With summer now officially in swing, what better time to encourage your child to play outside? With virtual education and therapies, playing outside is a great opportunity for children to learn imaginative play, fulfill sensory needs, and get fresh air. Being stuck inside and having access to screen time may make it difficult for your child to remember what they like to do outdoors. Here are some tips to help:
1. Bring your child’s favorite indoor toys and activities outside.
Having their favorite toys join the party outside can help to create a sense of comfort and routine. Stuffed animals can go on a hike, play-doh can be done on a picnic table or blanket, and if they love playing hide and seek, try making a fort from blankets and rope. Allow for your child to choose some activities to bring outside with you; this gives your child a sense of control in a situation that may feel unpredictable. Playing with bubbles can be a fun activity that your child already enjoys, but adding food coloring and blowing bubbles onto white paper makes bubbles into art!
2. Encourage your child to get dirty!
Water tables, sprinklers, water slides, shaving cream and sand boxes provide great tactile input. Gardening including scooping dirt and carrying buckets of water incorporates great heavy work and provides proprioceptive input. Wash toy cars in a bucket with soap, “cook” with pretend foods, or have dolls take a bath! Draw on the sidewalk or driveway with chalk. This is great practice for fine motor skills as well as tactile input. “Dirty” activities help expose children’s hands, fingers, and skin to different textures.

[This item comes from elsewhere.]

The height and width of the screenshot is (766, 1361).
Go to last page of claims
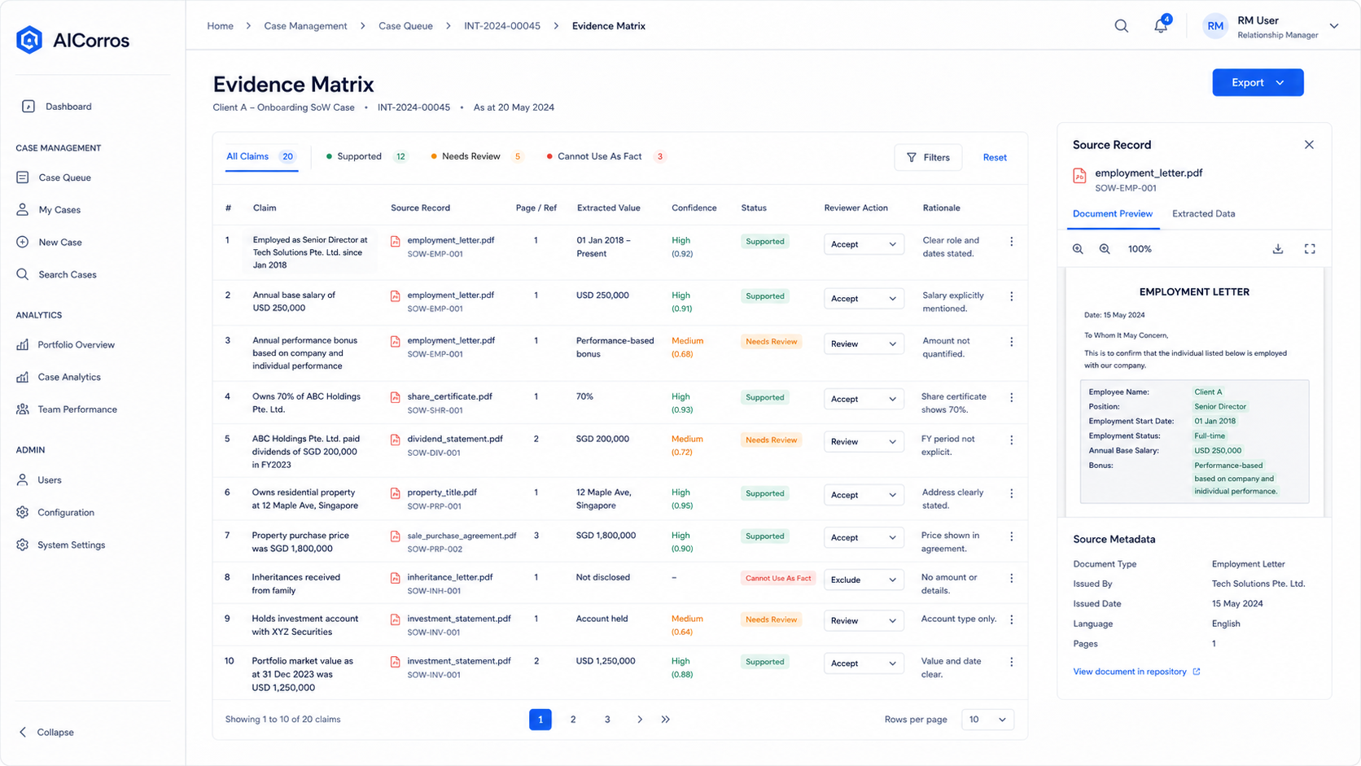click(x=665, y=720)
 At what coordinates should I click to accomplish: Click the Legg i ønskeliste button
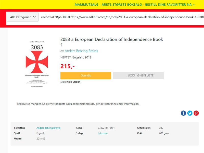point(138,75)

3. Organize an outdoor scavenger hunt, treasure hunt, or obstacle course.
Find pictures on Google images, Pinterest, or make a list of items that your child can search for outdoors for a fun scavenger hunt. Take your child’s action figures or figurines and bury them in a sand box or sensory bin for a quick and easy treasure hunt! Use objects found in nature to make an obstacle course—climb over rocks or boulders, army crawl through the grass, jump over a small plant. Get creative!
4. Set a timer and make a schedule.
Set a time limit for indoor activities on nice days and then make a schedule for your child while they’re outside. Provide controlled choices (choices that you set ahead of time and are okay with): bubbles, chalk, sandbox, swing. This way, your expectations are clear and your child will understand the upcoming activities. Use pictures, a list, or just a timer to indicate what activities they can complete and for how long.
5. Take a walk around the backyard, your neighborhood, or a local park.
Walking outside incorporates physical fitness, family boding, and fun! Use this opportunity to have your child name items in nature. Collect rocks to paint later. Collect leaves and color over them on paper. Ask your child questions about things they see.